Wednesday, June 16, 2010

Happy Birthday Emma!!

Emma is now 7 years old. We celebrated with some of her friends from school at our house on the most beautiful June day I've ever witnessed.  Perfect 89 degree weather and sunshine breezes.  Perfect to match our awesome Emma!

Some things I love about Emma right now:
She reads. a lot. Just like me. I love that she loves to read.
She is a good peacemaker.
She's a tenderheart with her sisters, cousins, parents, family, friends, animals, anyone really
She loves animals, like me again, and she would do anything for any animal. 
She loves to play the piano. She'll just sit down and play. It is so nice.
She is very responsible and has attention to detail. She planned her whole birthday party herself!
She has Disney princess eyes and consequently, canNOT go outside wthout sunglasses. EVER
and last, that she's asleep right now.
Happy Birthday Emma. My best first daughter. I'm so thankful you are in our family.
My first attempt at Fondant decorating... I could get into this!! All the girls taking turns at the boot pinata. Emma's theme was Cow Girls.  It was great.

Saturday, June 5, 2010

Just discovered...

the store is opening only 2 miles from my house on june 14. not that i go there ever, but it is so hopeful that the empty mervyns will be replaced by hobby lobby. it shows that people are spending frivolously again. well, some people, and someday me too. (I'm still nursing my creative brain back to health...)

http://www.hobbylobby.com/stores/store_locations_search_results.cfm

Monday, May 17, 2010

Perspectives

This week has been full of life.  I decided today that journaling is critical.  I have lots of reasons, but the most important one is for record for myself, for my children and for records.  I am going to be doing more journaling, like thoughts, feelings, that sort of stuff, that is appropriate, here and I am setting a goal for myself to do it weekly, if not more often.  I am feeling like rambling, so if it sounds like it, it is.  I have been thinking about my goals, and how at the new year for last year, not only was I so glad 2009 was done and in the books, but I was feeling overwhelmed at the prospect of setting some new goals for 2010.  So, now that we're in May, I have a few goals, and their reason for coming to be goals.
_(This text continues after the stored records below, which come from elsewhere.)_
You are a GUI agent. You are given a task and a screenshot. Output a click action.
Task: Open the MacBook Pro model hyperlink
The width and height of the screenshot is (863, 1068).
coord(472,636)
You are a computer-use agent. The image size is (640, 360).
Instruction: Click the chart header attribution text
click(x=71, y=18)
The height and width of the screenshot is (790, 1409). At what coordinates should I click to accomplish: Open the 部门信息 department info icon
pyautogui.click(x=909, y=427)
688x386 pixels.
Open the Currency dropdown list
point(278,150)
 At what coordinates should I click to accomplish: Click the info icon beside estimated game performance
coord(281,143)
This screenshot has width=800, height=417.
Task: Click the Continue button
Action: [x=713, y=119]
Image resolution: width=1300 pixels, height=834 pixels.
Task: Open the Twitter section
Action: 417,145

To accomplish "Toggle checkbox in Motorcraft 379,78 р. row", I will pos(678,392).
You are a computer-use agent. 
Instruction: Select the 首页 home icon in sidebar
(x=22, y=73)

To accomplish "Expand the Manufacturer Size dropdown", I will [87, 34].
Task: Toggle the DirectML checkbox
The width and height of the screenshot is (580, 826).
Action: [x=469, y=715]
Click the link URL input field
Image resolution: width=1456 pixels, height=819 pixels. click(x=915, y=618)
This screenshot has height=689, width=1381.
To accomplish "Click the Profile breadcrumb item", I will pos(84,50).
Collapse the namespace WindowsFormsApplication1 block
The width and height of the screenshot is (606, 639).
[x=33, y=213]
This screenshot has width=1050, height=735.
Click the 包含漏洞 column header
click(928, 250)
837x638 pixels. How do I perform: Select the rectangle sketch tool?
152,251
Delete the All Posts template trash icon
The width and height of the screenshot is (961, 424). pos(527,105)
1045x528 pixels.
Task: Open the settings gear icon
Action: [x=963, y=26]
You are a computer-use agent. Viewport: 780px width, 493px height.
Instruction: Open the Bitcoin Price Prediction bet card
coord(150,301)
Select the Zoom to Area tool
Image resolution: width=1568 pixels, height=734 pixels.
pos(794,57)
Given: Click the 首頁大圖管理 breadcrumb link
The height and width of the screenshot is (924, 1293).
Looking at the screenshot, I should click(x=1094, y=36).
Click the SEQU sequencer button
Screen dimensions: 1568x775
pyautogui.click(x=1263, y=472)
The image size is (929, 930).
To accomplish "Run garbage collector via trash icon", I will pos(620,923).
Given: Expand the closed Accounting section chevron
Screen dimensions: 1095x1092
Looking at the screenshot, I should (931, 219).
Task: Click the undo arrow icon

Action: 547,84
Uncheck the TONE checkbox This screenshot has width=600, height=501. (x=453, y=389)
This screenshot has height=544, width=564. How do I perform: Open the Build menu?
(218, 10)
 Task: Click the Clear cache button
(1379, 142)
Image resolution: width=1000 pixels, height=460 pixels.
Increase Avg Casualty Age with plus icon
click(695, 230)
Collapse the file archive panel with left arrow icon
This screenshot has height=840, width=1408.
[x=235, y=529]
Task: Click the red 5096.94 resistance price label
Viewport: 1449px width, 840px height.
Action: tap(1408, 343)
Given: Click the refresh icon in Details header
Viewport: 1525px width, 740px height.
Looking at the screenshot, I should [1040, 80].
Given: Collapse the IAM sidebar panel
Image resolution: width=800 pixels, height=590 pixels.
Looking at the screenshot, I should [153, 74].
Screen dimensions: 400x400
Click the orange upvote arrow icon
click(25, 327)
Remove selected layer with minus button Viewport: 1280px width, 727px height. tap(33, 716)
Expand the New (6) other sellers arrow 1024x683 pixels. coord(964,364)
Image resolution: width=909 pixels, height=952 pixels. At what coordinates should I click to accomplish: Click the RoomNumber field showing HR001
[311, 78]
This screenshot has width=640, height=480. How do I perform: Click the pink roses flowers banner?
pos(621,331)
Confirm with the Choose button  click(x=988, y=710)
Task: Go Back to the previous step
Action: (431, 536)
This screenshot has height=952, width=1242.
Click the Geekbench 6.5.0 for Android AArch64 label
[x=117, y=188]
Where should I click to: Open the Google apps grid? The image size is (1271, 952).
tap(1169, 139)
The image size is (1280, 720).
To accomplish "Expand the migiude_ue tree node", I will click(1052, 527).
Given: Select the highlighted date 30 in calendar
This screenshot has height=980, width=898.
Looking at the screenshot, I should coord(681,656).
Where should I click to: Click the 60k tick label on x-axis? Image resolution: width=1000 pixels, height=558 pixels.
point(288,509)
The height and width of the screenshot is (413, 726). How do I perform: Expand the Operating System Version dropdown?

First, I am going to run a 1/2 marathon.  I didn't think I could ever do this. I have genetically weak knees.  I didn't think I had time.  After I ran Pat's run, I realized I can do it.  I trained for that on the treadmill, and I just ran 6 miles yesterday and felt great!  I was still hopping and going strong when I got home ( I was outside).  I can do it, because I've been babystepping my distance and I feel strong in my mind which is more than half the battle or training.  So, who knows, maybe I'll actually go for a full marathon, but I am feeling confident about setting the goal for the1/2 and excited about the strength and energy I am feeling in my body as a result of my training.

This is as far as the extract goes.